By Zayamu Hassan
The Federal Government of Nigeria said 29,472 deaths being recorded in Nigeria annually were attributable to smoking related cases, in the latest research finding published this year by the Centre for the Study of the Economies of Africa.
The Minister of Health, Dr Osagie Ehanire disclosed this while speaking at a media briefing to mark the year 2021 World No Tobacco day in Abuja on Monday.
He further revealed that Tobacco Atlas of 2018 reports estimates of more than 16,100 deaths from tobacco-related diseases every year.
“In Nigeria, findings from the 2012 Global Adult Tobacco Survey (GATS) show that, 4.5 million (5.6%) Nigerians 15 years and older currently use tobacco products of which 3.1 million (3.9%) are smokers.
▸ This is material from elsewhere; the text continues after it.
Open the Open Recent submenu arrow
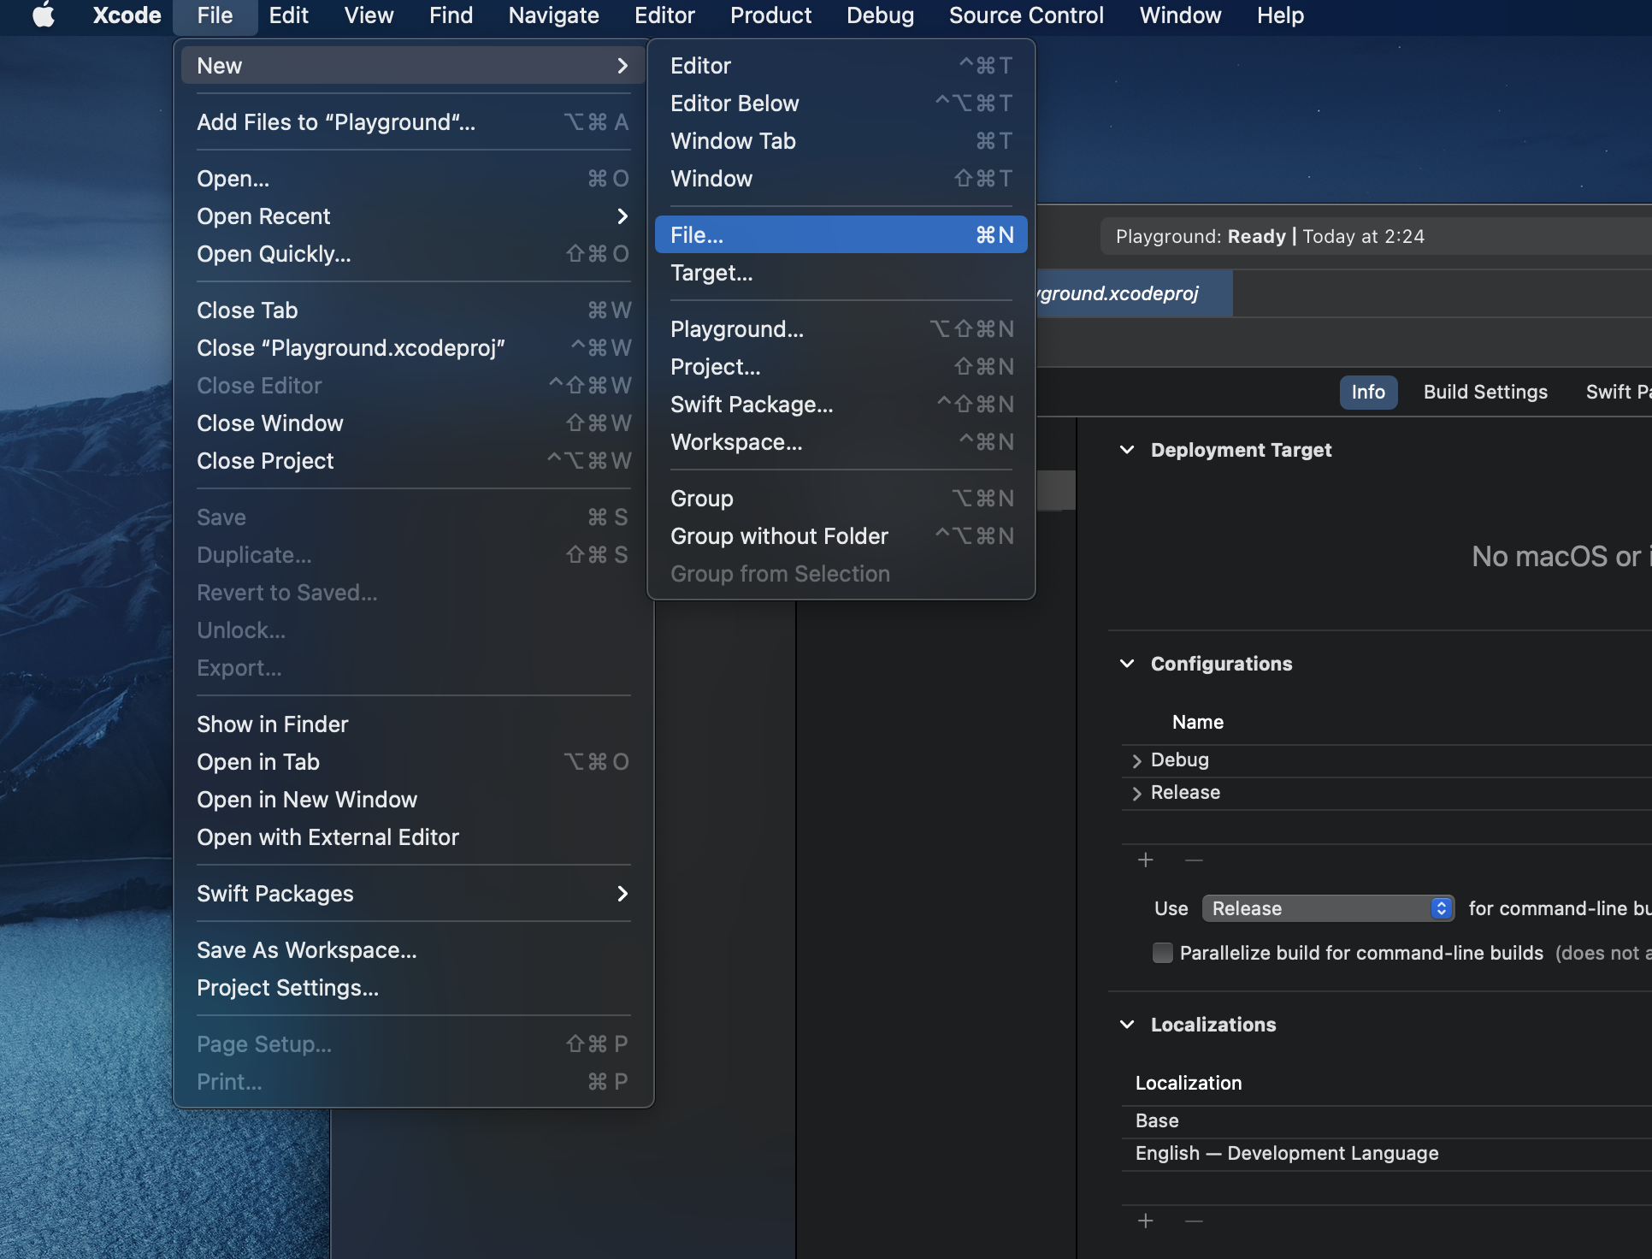The image size is (1652, 1259). coord(622,216)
“The GATS result further shows that 45.4 percent of the smokers had attempted to quit in the past 12 months prior to the survey, of which 61.1 percent attempted to do so without any assistance while 15 percent tried counseling and 5.2 percent tried pharmacotherapy,” Ehanire said.
The minister also revealed that tobacco use or exposure to second-hand smoke is the leading preventable risk factor for non-communicable diseases (NCDs) like hypertension, stroke, cancers, diabetes and chronic obstructive pulmonary diseases.
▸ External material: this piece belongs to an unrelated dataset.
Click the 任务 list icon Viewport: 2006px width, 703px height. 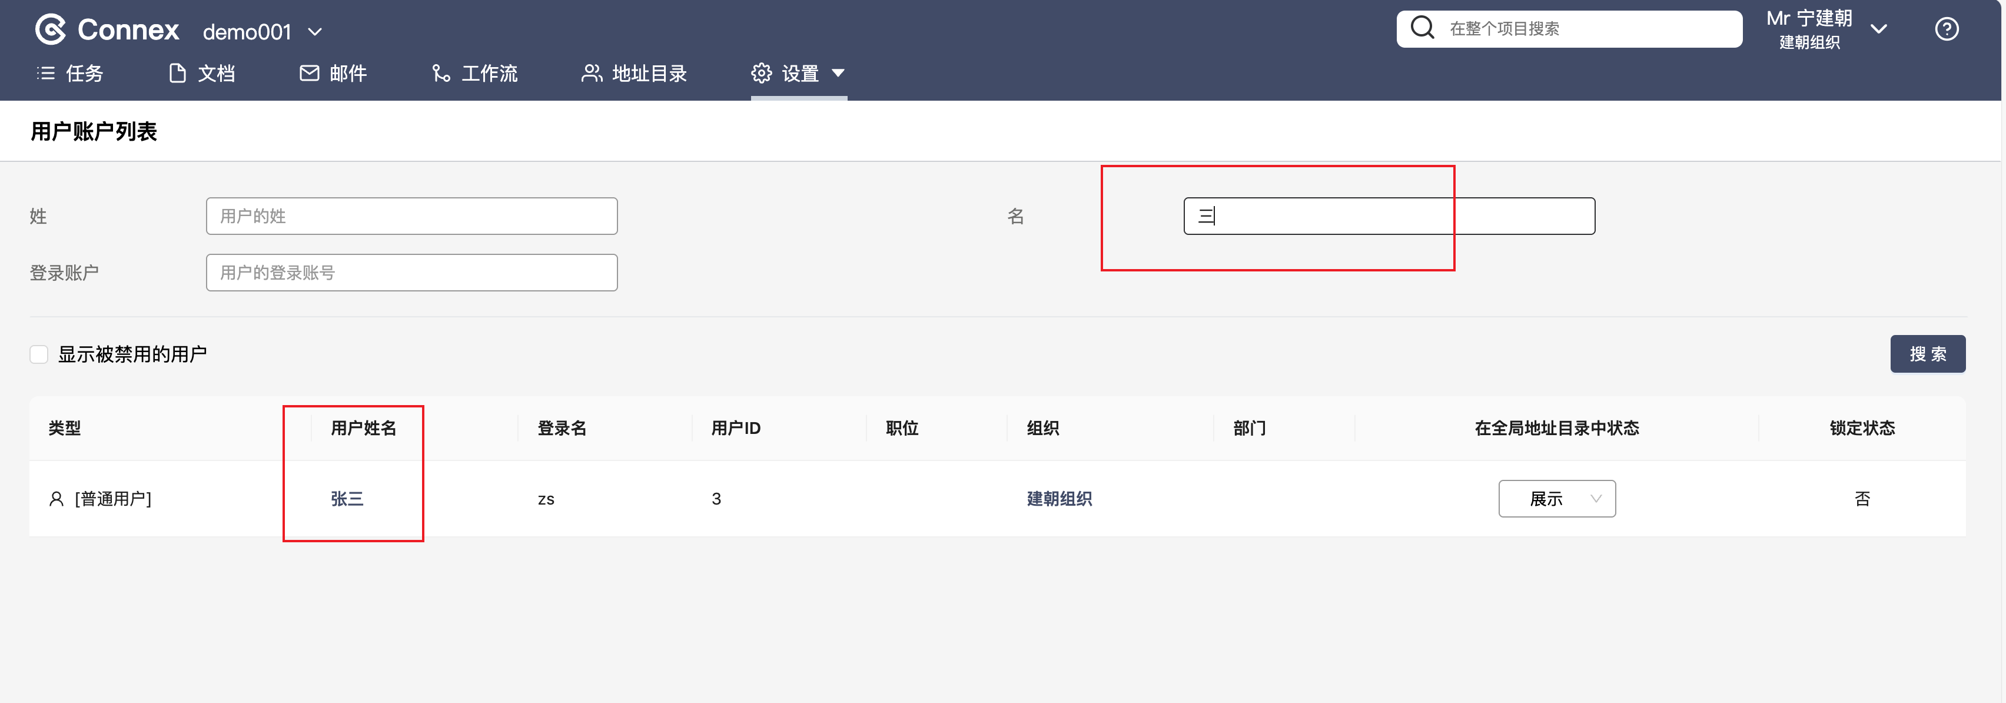46,73
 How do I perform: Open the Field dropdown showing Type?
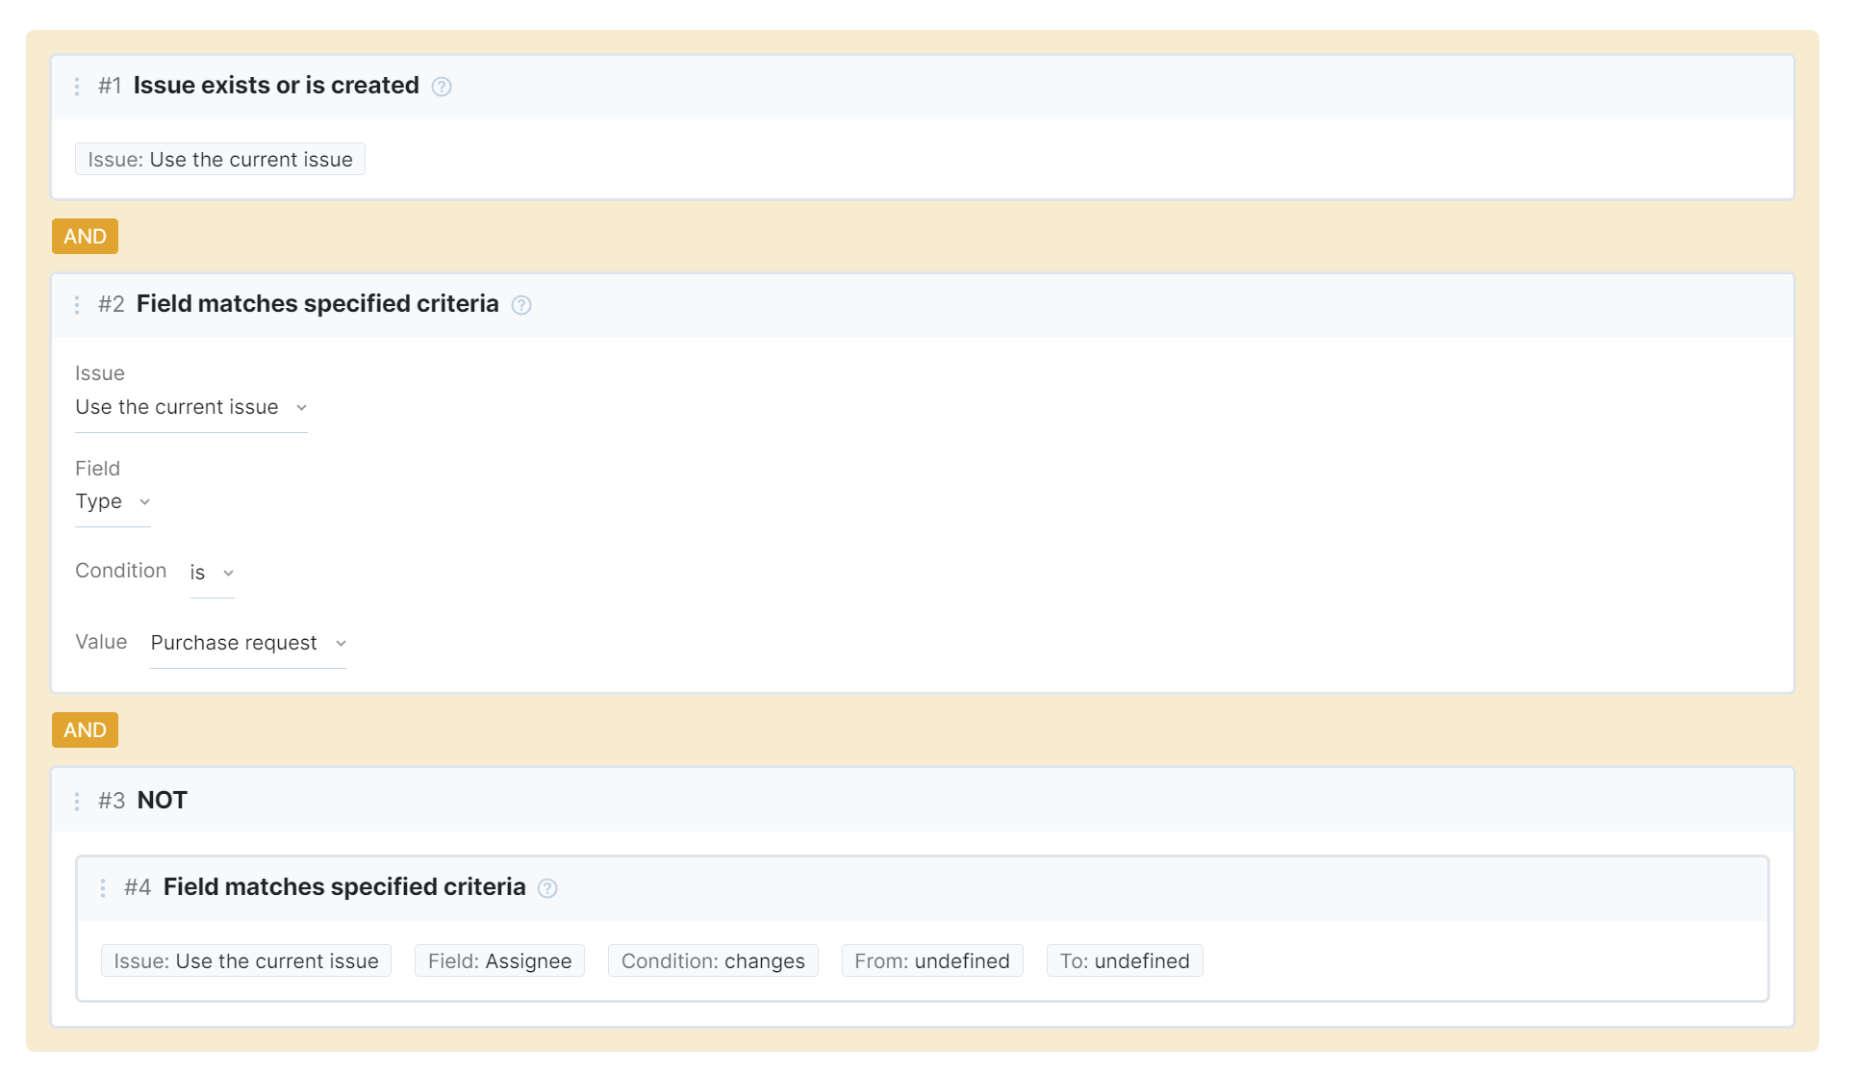113,502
According to him, data from the World Health Organisation (WHO) showed that there are over 1.3 billion tobacco users in the world, and that tobacco is in one way or another responsible for more than 8 million deaths each year.
“More than 7 million of which are as the result of direct tobacco use while around 1.2 million are the result of non-smokers being indirectly exposed to second-hand smoke,” he added.
Dr Ehanire revealed that to tackle the tobacco menace, Nigeria has signed and ratified the WHO Framework Convention on Tobacco Control (FCTC) in 2004 and 2005 respectively.
“In furtherance of the WHO FCTC, Nigeria enacted the National Tobacco Control Act 2015 and the National Tobacco Control Regulations 2019.”
Speaking, the Country Representative of WHO, Dr Kazadi Mulombo, called for support with the tools and resources needed to successfully quit and to reduce the demand for tobacco.
He, however, vowed to continue to support Nigeria to meet its obligations under the WHO Framework Convention on Tobacco Control.
“Just also note that there’s a need for all of us to be alert to industry tactics as they attract new users and keep people using tobacco, even when they are trying to quit. Products such as electronic cigarettes and nicotine pouches are highly addictive and not recommended as strategies to reduce tobacco use,” he said.